O Brexit nasceu!

Ana Regina Ramos

Bisturi Cronista


Sabiam que Portugal é campeão europeu em divórcios? É o que diz um estudo da Fundação Francisco Manuel dos Santos, publicado em outubro do ano passado. Pelos vistos, em cada 100 casamentos, 70 acabam em divórcio…

Apesar disto, não é em Portugal que se vai dar o grande divórcio histórico… É um bocadinho mais acima, por terras da rainha Isabel II.
Passaram-se nove meses e o bebé nasceu, chama-se Brexit.

Foi a 23 de junho que mais de 17 milhões de britânicos votaram a favor de pôr fim a 43 anos de integração na União Europeia.

O resultado do referendo abalou as Bolsas, desvalorizou o dólar e fez com que este recém-nascido ficasse sem pai.

Um dia depois do referendo, o primeiro-ministro conservador, David Cameron, que convocou o referendo e liderou a campanha a favor da permanência na UE, apresentou a sua demissão.
David Cameron “andou a brincar” e depois não acreditou que houvesse mesmo uma gravidez, até ao dia dos resultados do referendo, que, com certeza, não o alegraram e fizeram com que ele abandonasse o seu “filho”, ainda na barriga da mãe.

Esta “gravidez não desejada” levou ao divórcio do Reino Unido com a União Europeia, que vai ser oficializado esta semana.

É já hoje, dia 29 de março, que a primeira-ministra do Reino Unido, Theresa May, vai assinar os papéis do divórcio: vai ativar o artigo 50 do Tratado de Lisboa, que é o mecanismo formal para abandonar a UE, num prazo de dois anos de negociações.

Estes dias, li um estudo da Universidade de Harvard que dizia que a maior parte dos relacionamentos acabam porque o parceiro é demasiado atraente.

Será a UE “demasiada areia para a camioneta” do Reino Unido?

Ou, aliás, terão os britânicos pensado bem na decisão que estavam a tomar?

Como em muitos términos de relacionamento, acho que aqui o problema foi mesmo falta de comunicação e conhecimento.
Certo é que com esta decisão, o Reino Unido deixa de poder participar nas decisões da UE no que diz respeito ao processo do Brexit e, por opção própria, abriu mão da presidência semestral do Conselho Europeu (que lhe estava destinada na segunda metade deste ano), além das consequências que não estão escritas, mas acho que são óbvias para as empresas internacionais que operam no Reino Unido ou para as empresas britânicas que lidam com o mercado exterior, assim como para a população tanto do Reino Unido como da Europa.

Isto porque vão haver novas leis de regulação e colocação ou não de tarifas para as empresas, novos tratados comerciais e o controlo das fronteiras vai, de certeza, ser muito mais restrito, incluindo para membros da UE.

No entanto, continua a ter direitos: os deputados britânicos podem continuar a frequentar os corredores de Bruxelas e Estrasburgo e as leis europeias continuam a aplicar-se ao Reino Unido, o que inclui a pertença ao mercado único europeu e os restantes acordos.

Até agora, ainda há muitas páginas em branco neste documento de divórcio, que só é efetivo quando as duas partes chegarem a acordo, o que ainda deve demorar bastante para acontecer e deixar esta situação a marinar.
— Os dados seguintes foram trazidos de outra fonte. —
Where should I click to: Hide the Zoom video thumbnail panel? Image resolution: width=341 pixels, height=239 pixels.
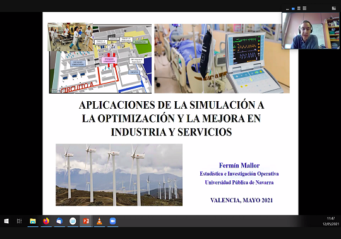coord(287,9)
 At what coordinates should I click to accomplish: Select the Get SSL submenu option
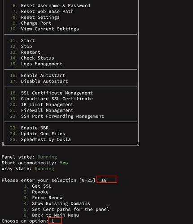38,186
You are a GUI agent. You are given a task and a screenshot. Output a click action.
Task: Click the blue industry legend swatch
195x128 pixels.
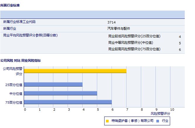pos(158,121)
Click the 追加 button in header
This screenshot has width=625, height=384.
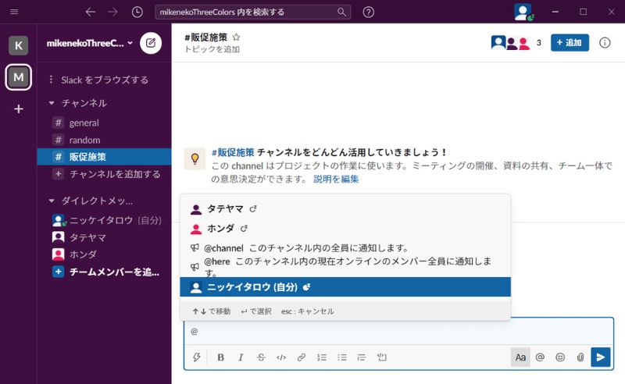[x=570, y=43]
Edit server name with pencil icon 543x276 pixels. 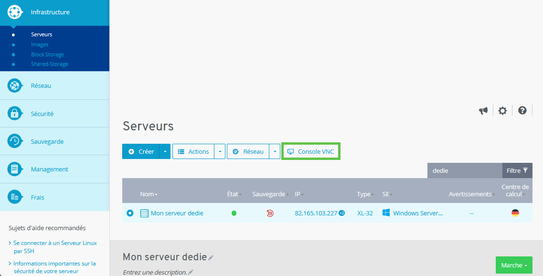[211, 258]
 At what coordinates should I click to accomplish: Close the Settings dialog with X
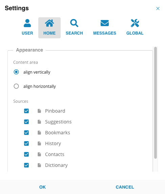[x=158, y=8]
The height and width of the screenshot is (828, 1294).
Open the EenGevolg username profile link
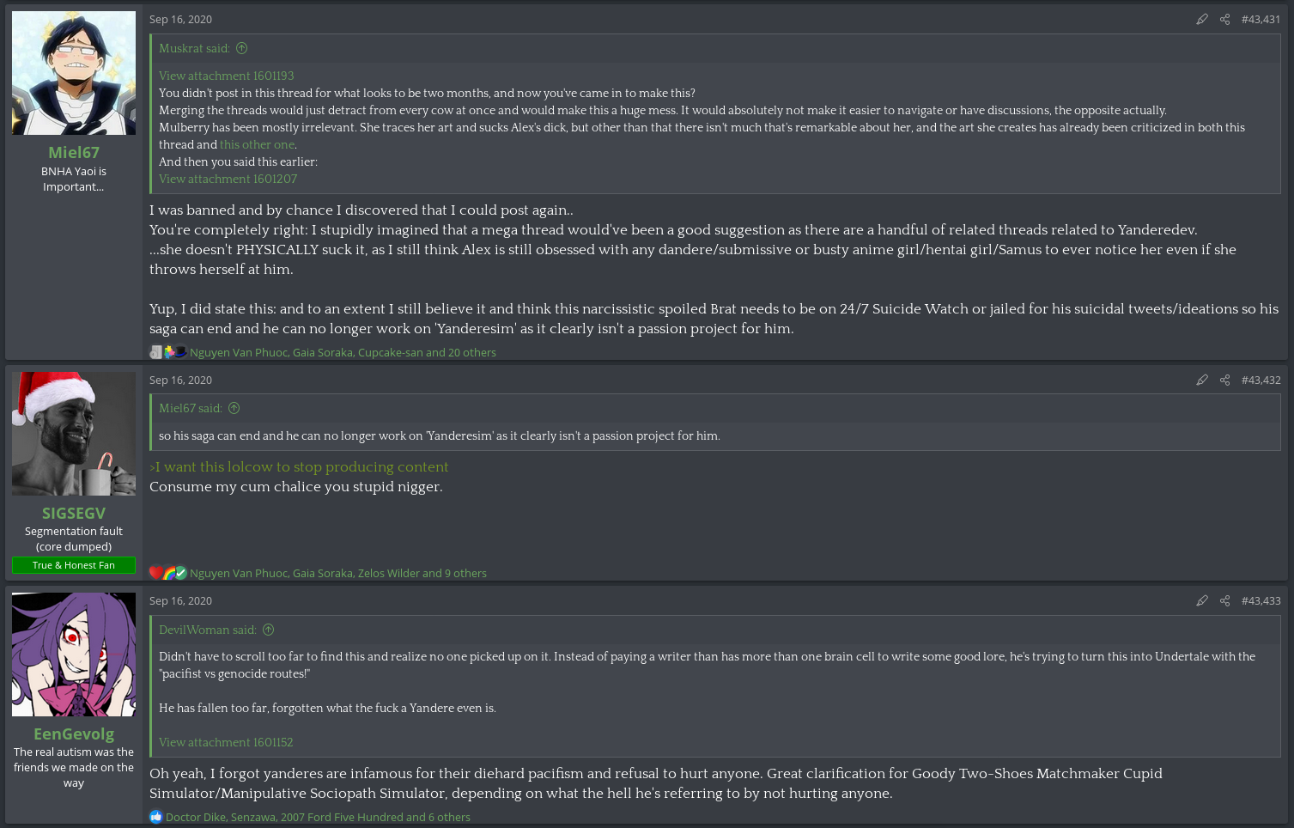coord(74,734)
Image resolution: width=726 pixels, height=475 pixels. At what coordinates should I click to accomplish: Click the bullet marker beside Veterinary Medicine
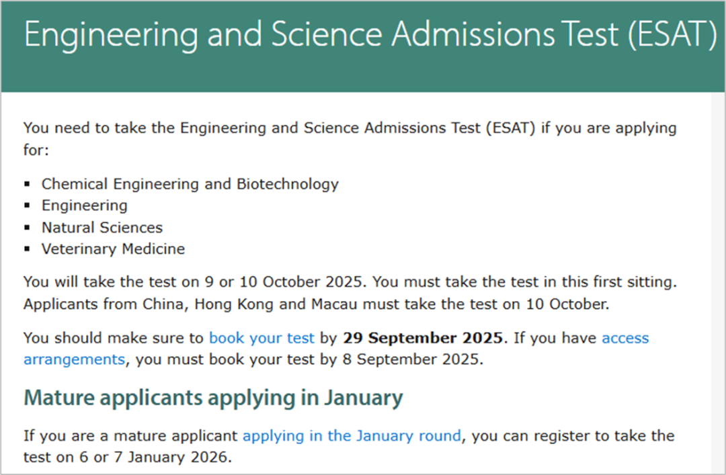click(28, 249)
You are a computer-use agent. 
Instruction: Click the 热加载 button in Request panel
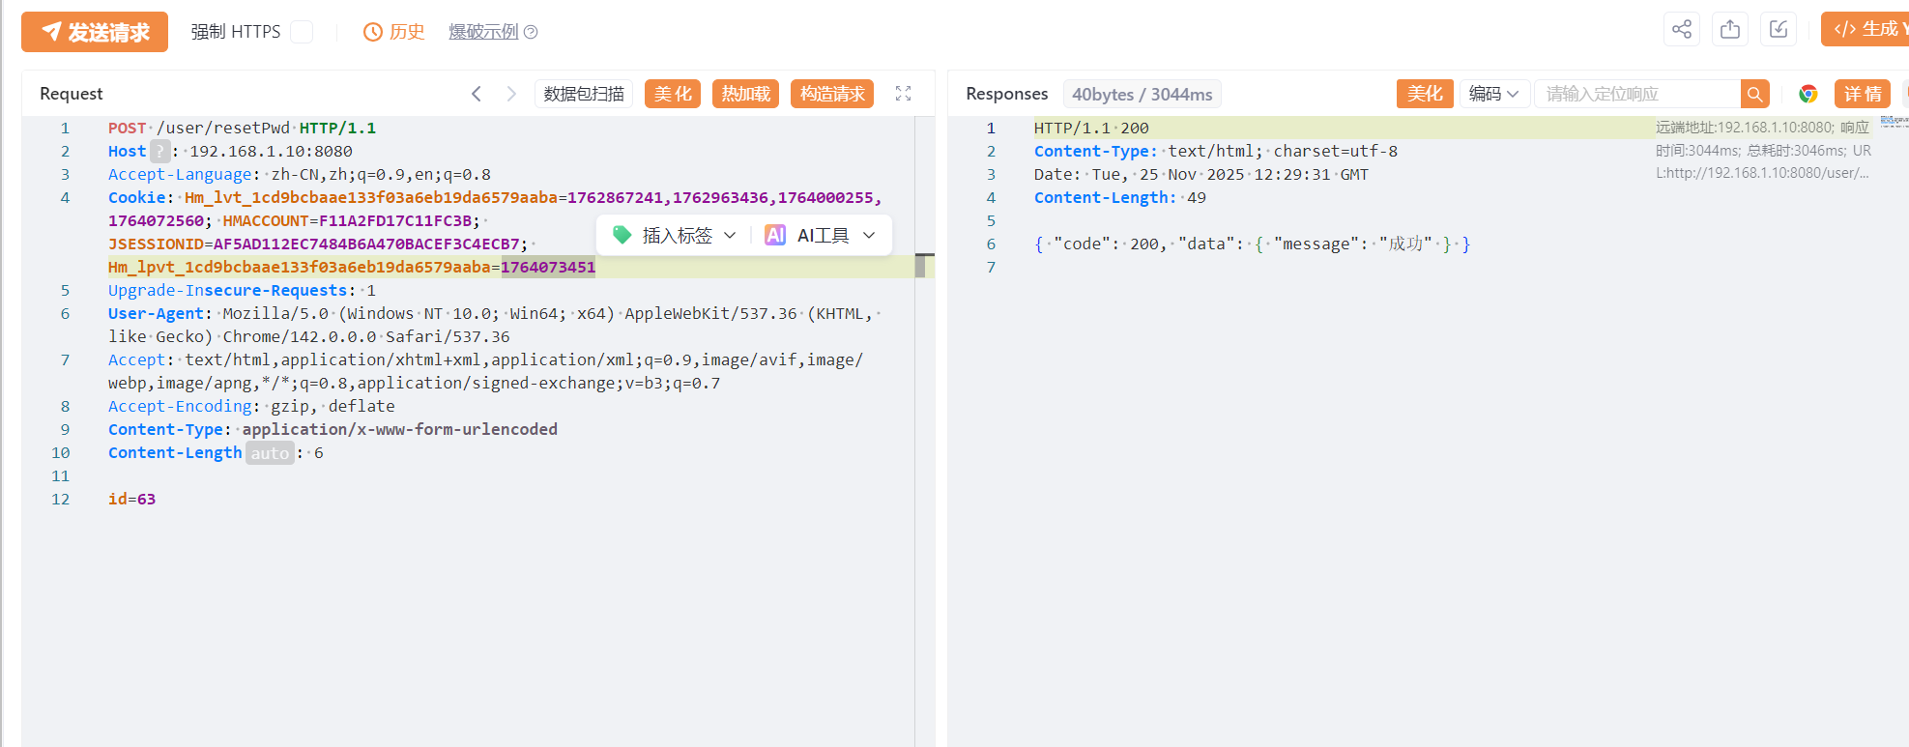coord(745,94)
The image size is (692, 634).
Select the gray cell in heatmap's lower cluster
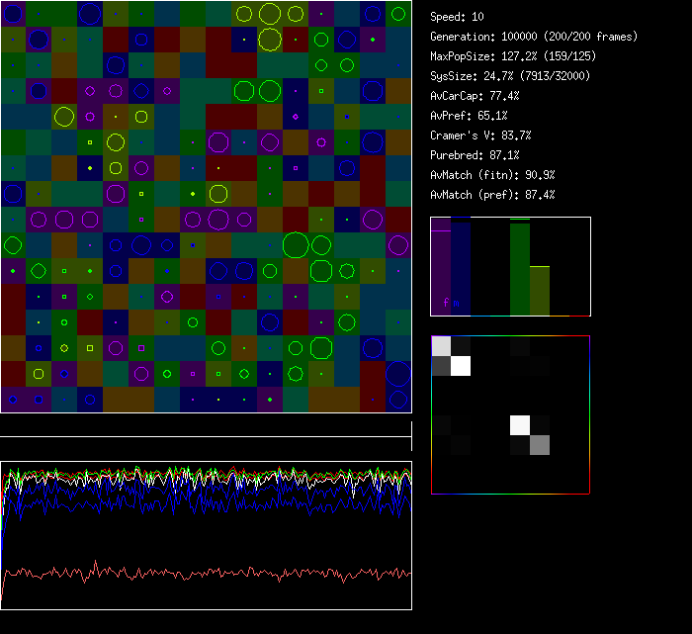pyautogui.click(x=540, y=445)
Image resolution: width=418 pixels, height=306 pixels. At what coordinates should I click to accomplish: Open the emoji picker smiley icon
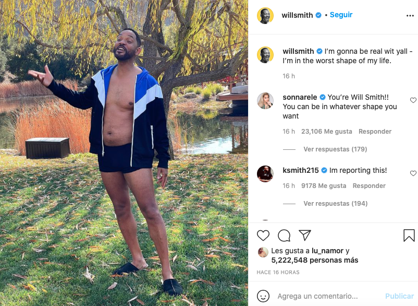[x=263, y=296]
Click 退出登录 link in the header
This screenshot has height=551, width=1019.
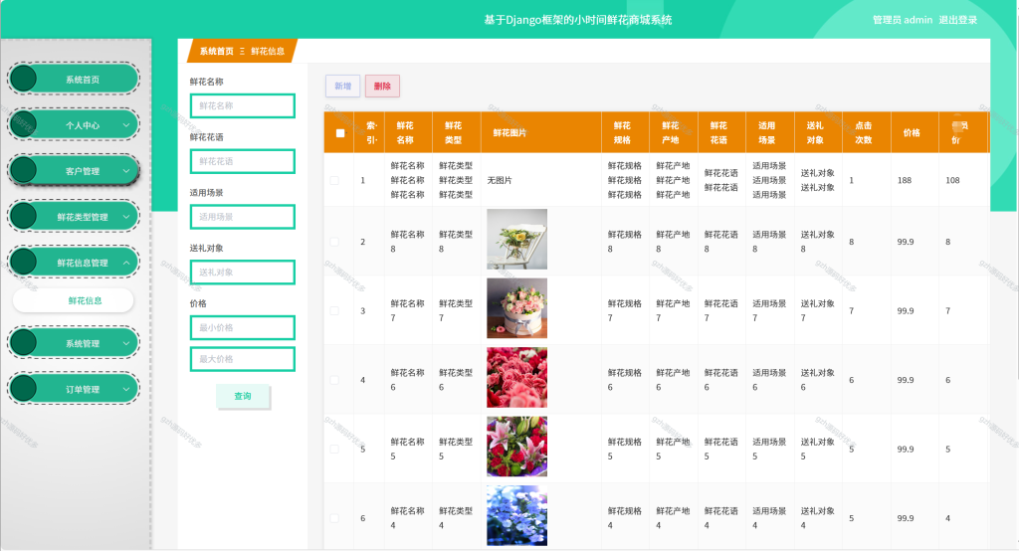click(958, 20)
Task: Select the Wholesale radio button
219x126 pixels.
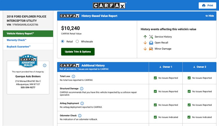Action: (77, 42)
Por falar em “marinar”…

Há também que ter em conta que até que sejam conhecidos os próximos líderes dos dois maiores países da UE, nada de muito concreto deverá avançar, uma vez que acontecem as eleições francesas (a primeira volta é a 23 de abril e segunda a 7 de maio) e as alemãs (a 24 de setembro).
Mas o presidente do Conselho Europeu, Donald Tusk, deixou uma promessa: nas 48 horas que se seguem à ativação do artigo 50, irá apresentar as linhas orientadoras do Conselho Europeu para as negociações do Brexit.
Mas, ao que parece, pode haver ainda mais uma gravidez. Mais de 60% dos escoceses escolheram ficar na UE, o que faz desta a maior diferença em todas as regiões e nações do Reino Unido.

Por isso, paira no ar a longínqua possibilidade de um referendo sobre a independência da Escócia em relação ao Reino Unido (o que já se passou em 2014, mas não resultou em mudança alguma).
Para isso acontecer, seria preciso a aprovação do parlamento escocês e do britânico e, cá entre nós, se uma gravidez já traz tantas mudanças à Europa, que já está abalada que chegue com os problemas que tem, imaginem duas na mesma zona?

Um “bebé” é sempre visto como símbolo de toda a ternura e pureza do mundo, mas, neste caso, as aspas são bem precisas, porque este Brexit parece símbolo do individualismo.